● **Provided entries**:
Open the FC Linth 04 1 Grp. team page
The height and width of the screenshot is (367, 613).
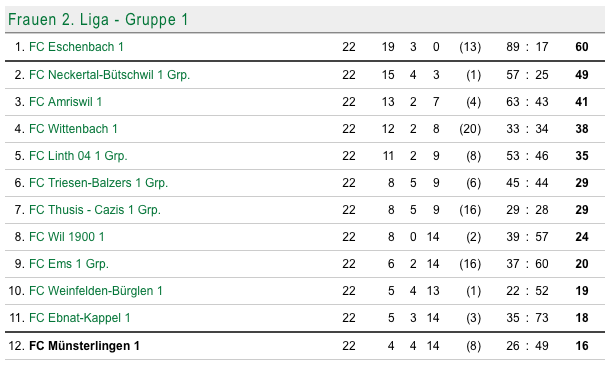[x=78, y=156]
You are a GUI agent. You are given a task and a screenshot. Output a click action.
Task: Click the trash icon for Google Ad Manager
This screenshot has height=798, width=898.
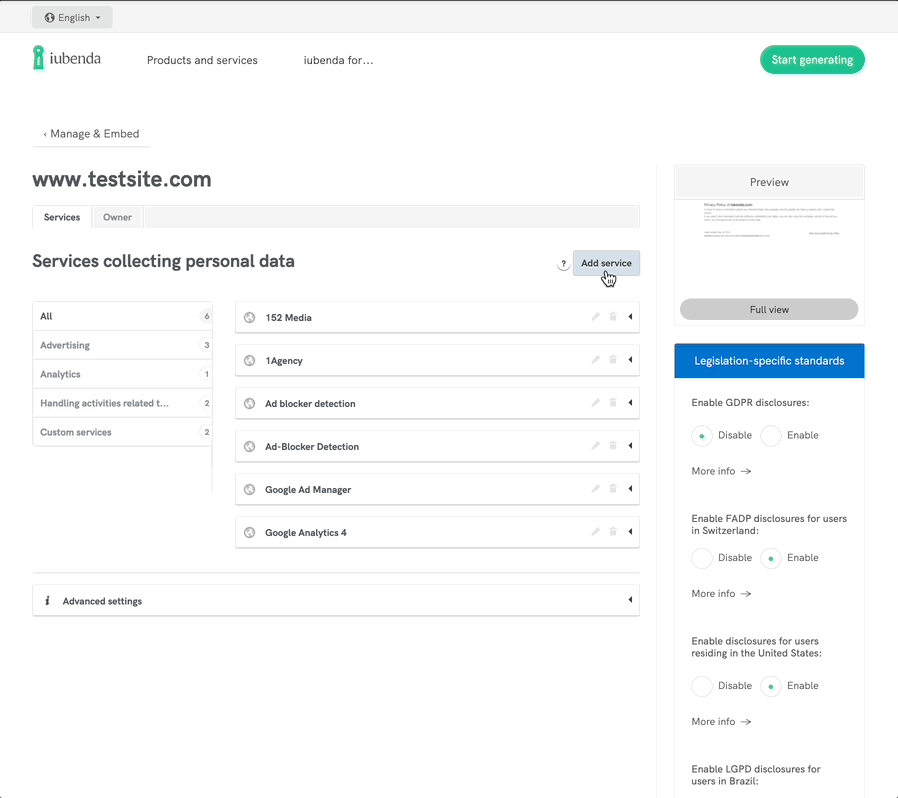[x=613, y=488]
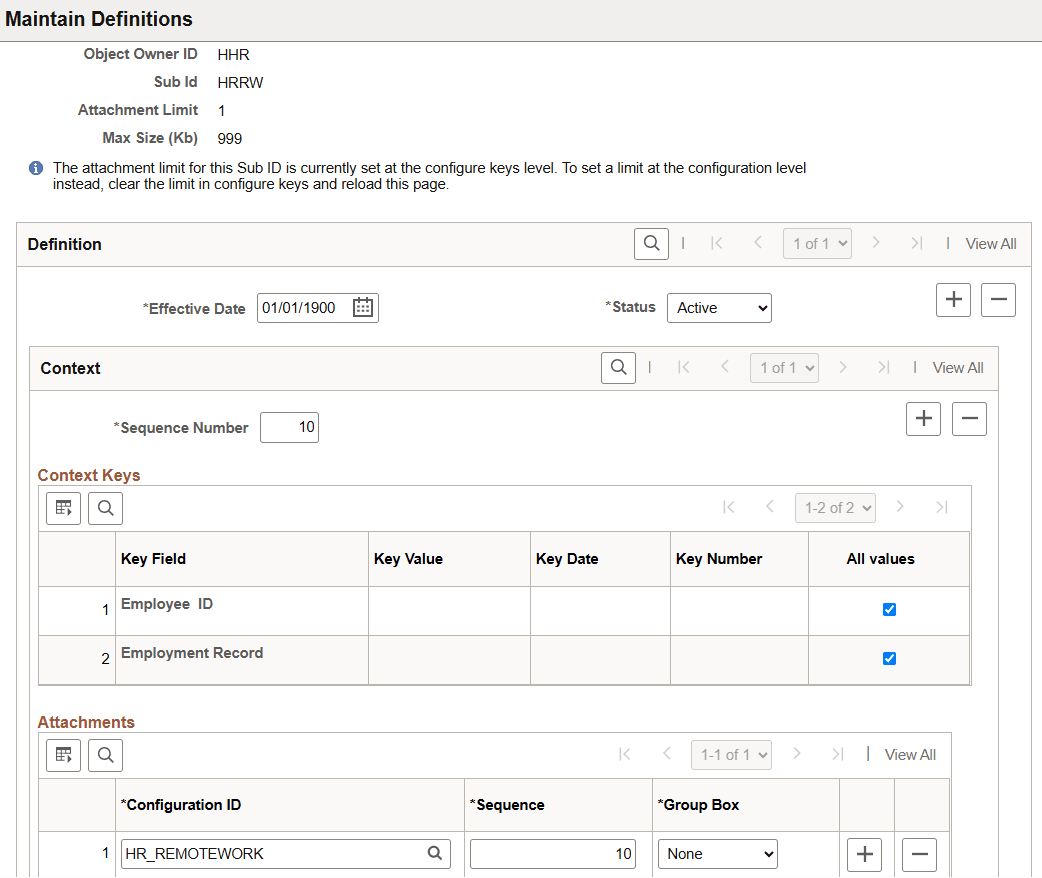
--
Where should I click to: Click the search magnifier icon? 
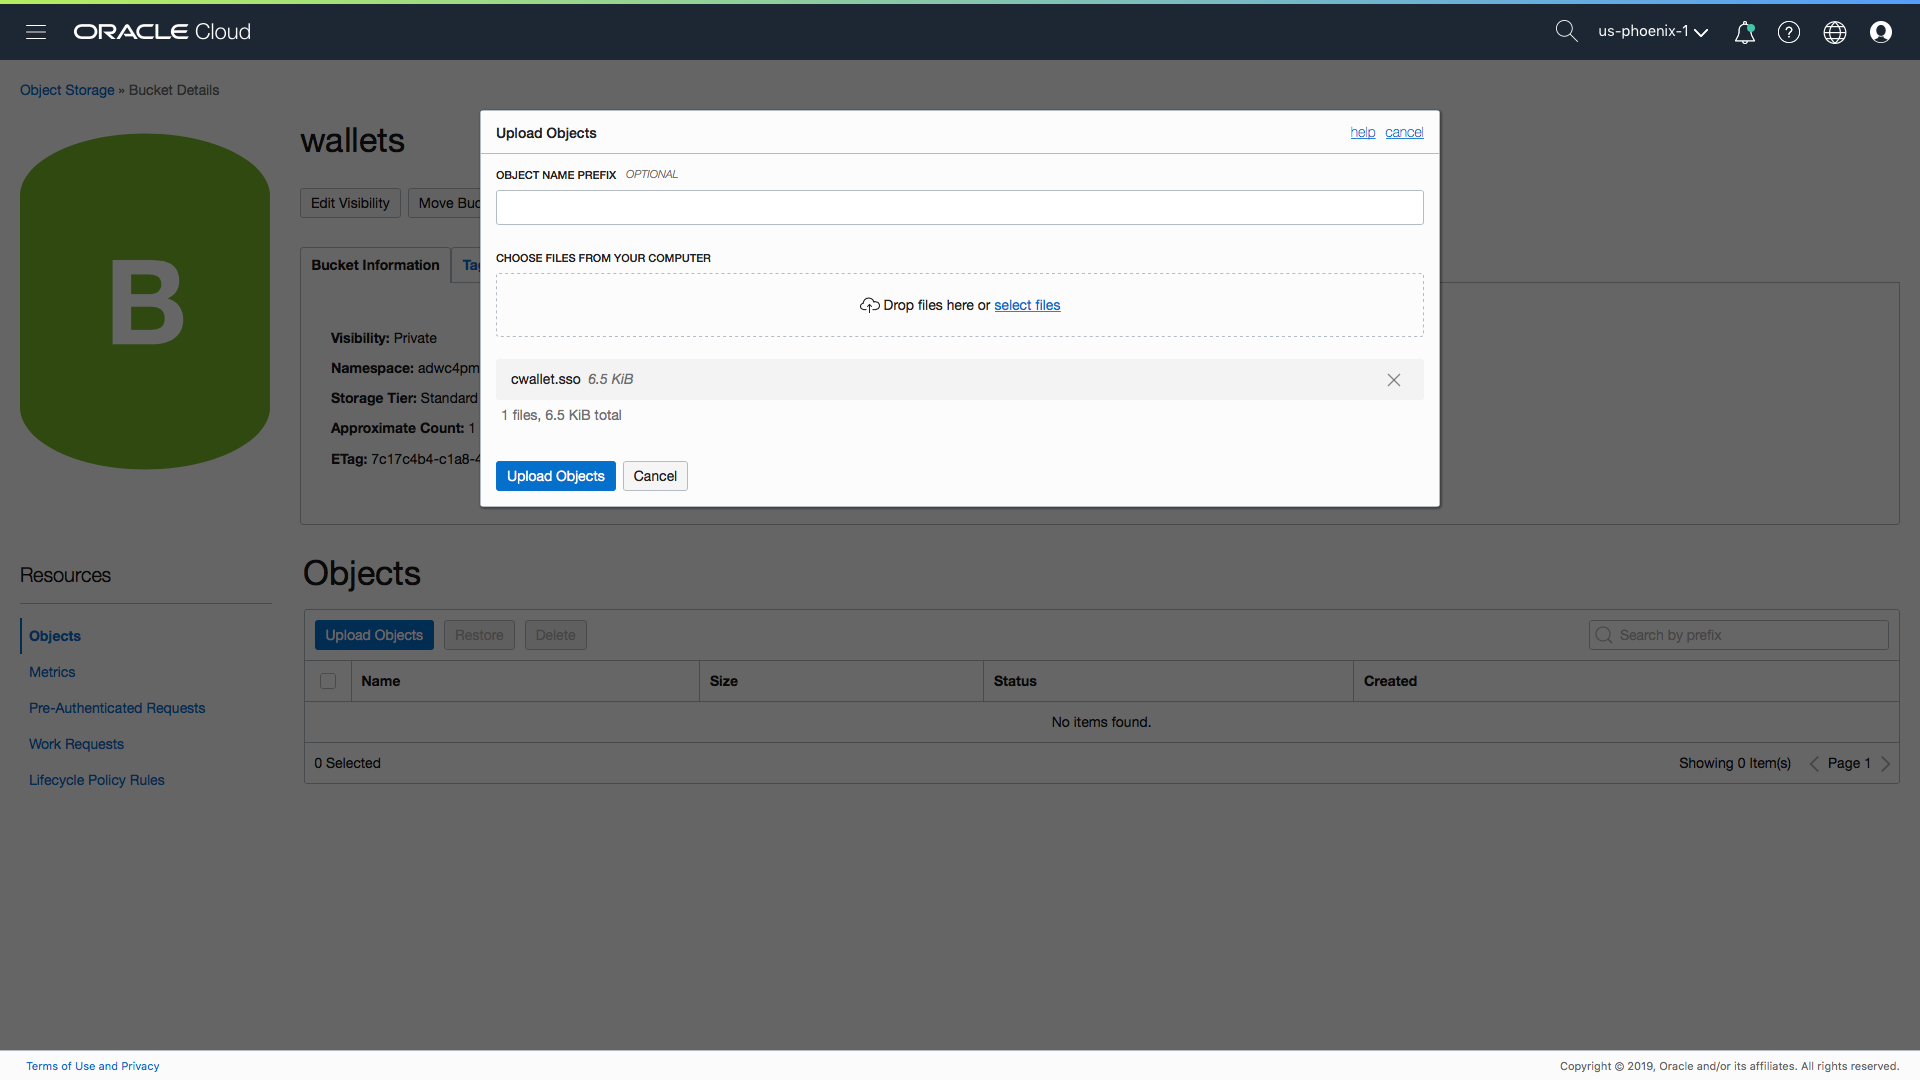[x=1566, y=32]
---
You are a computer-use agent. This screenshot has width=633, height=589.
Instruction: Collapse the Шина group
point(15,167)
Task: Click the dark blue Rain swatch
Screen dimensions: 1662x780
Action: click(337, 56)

● **Work instructions**: How many lines of the listing above contain the word "icon"? Reply with the number alone.

● **Output of the task**: 2